Para ATPM yakin kebijakan itu bisa membangkitkan permintaan mobil domestik kembali. Utamanya bagi penjualan mobil yang harganya murah atau berada di entry level.
"Penurunan DP akan berdampak sangat positif terhadap kinerja otomotif karena bisa membuat mobil lebih terjangkau, apalagi di segmen kendaraan
entry level. Kami juga berharap bisa bikin kerjasama lagi dengan para-para partner financing BMW, karena memang sekitar 50 persen pembeli produk kami membeli dengan skema financing," kata Vice President Sales, BMW Group Indonesia, Jentri W. Izhar.
Tak hanya ATPM, pemanfaatan perusahaan
leasing dalam rangka pelongggaran LTV ini juga dilakukan oleh diler-diler mobil. PT Honda Jakarta Center, contohnya, kini tengah menjalin kerjasama dengan empat perusahaan leasing dalam mengadakan program jangka pendek pembiayaan untuk varian tertentu.
Tak tanggung-tanggung, diler utama Honda di Jakarta itu menggandeng Kita Finance, Mandiri Tunas Finance, Mizuho Balimor Finance, dan Bank Internasional Indonesia (BII) Finance untuk membuat program khusus uang muka Rp 10 juta dan bertenor 8 tahun serta memiliki bunga nol persen pada Agustus lalu.
"Namun penawaran khusus itu hanya berlalu bagi varian Brio, Mobilio, dan Jazz, karena penjualan ketiga mobil tersebut cukup laris saat ini di Jakarta. Ke depannya kami juga akan menggandeng beberapa mitra leasing lainnya," ujar Direktur PT Honda Jakarta Center Hendra Kustiawan.
Perkuat EksporGaikindo mengakui kalau beberapa produsen mobil lebih memilih mengekspor hasil produksinya, kendati asosiasi mengatakan bahwa hal tersebut bukan implikasi dari pelemahan permintaan domestik. Buktinya, angka ekspor mobil utuh (CBU) per September 2015 mencapai angka 163.828 unit atau lebih banyak 10,83 persen dibanding periode yang sama tahun lalu sebesar 147.835 unit.
"Meskipun begitu, kami tetap targetkan angka ekspor sama seperti tahun lalu karena produksi kita kebanyakan Multi Purpose Vehicle (MPV) yang pasarnya terbatas. Beda dengan Thailand yang basisnya kendaraan pickup," ucap Sudirman.

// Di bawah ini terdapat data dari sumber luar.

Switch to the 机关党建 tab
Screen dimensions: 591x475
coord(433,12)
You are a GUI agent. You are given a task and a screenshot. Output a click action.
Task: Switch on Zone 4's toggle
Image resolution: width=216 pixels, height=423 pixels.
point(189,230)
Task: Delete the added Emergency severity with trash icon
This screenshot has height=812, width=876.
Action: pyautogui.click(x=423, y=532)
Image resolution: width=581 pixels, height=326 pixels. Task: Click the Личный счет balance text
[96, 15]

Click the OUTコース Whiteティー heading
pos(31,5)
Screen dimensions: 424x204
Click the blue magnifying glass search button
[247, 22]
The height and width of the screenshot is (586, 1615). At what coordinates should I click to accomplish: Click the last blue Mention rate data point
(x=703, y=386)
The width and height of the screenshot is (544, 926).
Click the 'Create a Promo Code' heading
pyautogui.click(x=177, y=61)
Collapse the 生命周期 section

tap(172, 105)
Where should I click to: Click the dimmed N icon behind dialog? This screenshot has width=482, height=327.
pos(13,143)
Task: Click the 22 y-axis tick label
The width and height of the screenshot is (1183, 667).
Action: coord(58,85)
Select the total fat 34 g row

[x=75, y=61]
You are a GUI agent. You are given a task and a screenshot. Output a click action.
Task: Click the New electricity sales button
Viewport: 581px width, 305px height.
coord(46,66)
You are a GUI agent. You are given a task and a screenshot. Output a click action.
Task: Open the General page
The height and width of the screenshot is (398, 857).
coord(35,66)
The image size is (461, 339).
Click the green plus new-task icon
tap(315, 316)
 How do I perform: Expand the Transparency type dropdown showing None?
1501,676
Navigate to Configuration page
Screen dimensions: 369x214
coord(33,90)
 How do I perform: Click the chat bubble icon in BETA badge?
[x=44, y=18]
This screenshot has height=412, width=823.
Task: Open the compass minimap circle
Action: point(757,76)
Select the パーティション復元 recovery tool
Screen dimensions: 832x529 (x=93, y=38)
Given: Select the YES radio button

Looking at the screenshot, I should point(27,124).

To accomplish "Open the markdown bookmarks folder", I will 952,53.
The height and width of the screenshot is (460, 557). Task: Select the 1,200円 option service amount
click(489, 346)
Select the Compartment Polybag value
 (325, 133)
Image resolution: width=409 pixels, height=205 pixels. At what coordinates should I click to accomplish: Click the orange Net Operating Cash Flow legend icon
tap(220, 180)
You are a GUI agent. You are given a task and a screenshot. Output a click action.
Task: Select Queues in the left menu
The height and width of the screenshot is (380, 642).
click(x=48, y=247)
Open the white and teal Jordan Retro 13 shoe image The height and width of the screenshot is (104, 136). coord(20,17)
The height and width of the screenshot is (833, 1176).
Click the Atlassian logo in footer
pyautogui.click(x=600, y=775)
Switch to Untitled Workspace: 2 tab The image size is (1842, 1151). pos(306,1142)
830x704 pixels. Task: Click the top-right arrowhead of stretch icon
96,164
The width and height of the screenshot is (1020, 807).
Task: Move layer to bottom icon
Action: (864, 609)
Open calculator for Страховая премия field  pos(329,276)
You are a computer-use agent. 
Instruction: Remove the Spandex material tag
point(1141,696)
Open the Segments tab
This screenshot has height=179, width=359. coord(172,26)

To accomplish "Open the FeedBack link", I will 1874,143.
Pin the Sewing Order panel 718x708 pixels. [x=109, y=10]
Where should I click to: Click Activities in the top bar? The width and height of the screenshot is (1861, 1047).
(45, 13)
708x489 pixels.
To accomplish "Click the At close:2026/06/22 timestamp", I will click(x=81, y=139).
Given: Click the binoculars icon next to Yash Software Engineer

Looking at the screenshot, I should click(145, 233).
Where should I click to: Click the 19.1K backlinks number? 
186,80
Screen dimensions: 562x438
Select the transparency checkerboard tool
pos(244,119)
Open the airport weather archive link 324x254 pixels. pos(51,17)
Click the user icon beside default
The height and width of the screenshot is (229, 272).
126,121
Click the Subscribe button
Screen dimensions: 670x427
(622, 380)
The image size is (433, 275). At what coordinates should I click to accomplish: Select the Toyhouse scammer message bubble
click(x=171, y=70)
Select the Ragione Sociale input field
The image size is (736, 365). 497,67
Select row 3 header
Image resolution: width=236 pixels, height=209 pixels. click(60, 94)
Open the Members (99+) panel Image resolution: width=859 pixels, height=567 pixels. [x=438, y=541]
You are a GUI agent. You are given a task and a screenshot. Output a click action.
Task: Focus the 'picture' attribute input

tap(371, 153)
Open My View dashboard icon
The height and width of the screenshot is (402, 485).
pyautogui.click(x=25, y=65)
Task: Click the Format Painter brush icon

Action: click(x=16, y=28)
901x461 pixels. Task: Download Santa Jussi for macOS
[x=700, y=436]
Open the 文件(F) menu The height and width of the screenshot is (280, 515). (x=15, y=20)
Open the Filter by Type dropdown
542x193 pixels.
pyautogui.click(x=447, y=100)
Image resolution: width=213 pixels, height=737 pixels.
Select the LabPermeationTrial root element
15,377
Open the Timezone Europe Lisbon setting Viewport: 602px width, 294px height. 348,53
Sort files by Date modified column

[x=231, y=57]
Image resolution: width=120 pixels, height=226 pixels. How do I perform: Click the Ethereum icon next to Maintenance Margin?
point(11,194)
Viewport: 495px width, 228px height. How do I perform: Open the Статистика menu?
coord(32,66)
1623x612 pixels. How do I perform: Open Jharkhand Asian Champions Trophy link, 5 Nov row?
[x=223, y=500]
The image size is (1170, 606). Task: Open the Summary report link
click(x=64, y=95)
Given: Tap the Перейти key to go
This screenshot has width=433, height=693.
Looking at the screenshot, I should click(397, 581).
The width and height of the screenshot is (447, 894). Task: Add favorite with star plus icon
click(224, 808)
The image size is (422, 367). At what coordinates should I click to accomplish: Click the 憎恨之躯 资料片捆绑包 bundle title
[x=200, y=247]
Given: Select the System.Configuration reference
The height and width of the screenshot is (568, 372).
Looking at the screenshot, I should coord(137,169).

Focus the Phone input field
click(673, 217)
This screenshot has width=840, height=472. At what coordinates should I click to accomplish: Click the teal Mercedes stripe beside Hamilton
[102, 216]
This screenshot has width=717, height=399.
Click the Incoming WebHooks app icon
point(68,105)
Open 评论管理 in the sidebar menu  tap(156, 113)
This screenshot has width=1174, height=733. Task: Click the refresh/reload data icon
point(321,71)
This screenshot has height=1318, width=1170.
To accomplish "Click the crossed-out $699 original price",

Apalagi, kini setiap ekspor mobil harus dilengkapi dengan standarisasi bersama dengan basis Kerjasama Ekonomi Perserikatan Bangsa-Bangsa (UN-ECE), khususnya ekspor ke negara-negara Asia Tenggara. Hal ini menjadi penting mengingat Asia Tenggara merupakan tujuan ekspor utama industri otomotif dalam negeri dengan proporsi sebesar 35 persen.
Kementerian Perindustrian (Kemenperin) sendiri pernah berjanji untuk memadukan 14 poin standarisasi UN-ECE dengan Standar Nasional Indonesia (SNI). Ke-14 poin itu antara lain terkait dengan sistem pengendalian rem, standar sabuk pengaman, keamanan kaca mobil, standarisasi spion, standar emisi bagi alat berat hingga standarisasi setir mobil.
Selain itu, Kemenperin juga telah menerbitkan Peraturan Menteri Perindustrian (Permenperin) no. 34 tahun 2015 yang membatasi impor komponen mobil (CKD) yang sudah diwarnai dan dilas sebesar 10 ribu unit per tahun serta mewajibkan perusahaan otomotif yang memakai CKD impor untuk melakukan ekspor pada tahun ke-3 setelah mendapatkan surat rekomendasi impor.
"Semangat awalnya untuk menekan defisit transaksi perdagangan agar lebih banyak muatan komponen lokal. Selain itu, revisi peraturan ini sesuai dengan keinginan pemerintah untuk meningkatkan ekspor. Tapi khusus untuk ekspor, kami tak batasi harus sekian persen dari produksi mereka," ujar Plt Direktur Jenderal Industri Unggul Berbasis Teknologi Tinggi (IUBTT) Kemenperin, Panggah Susanto pada April lalu.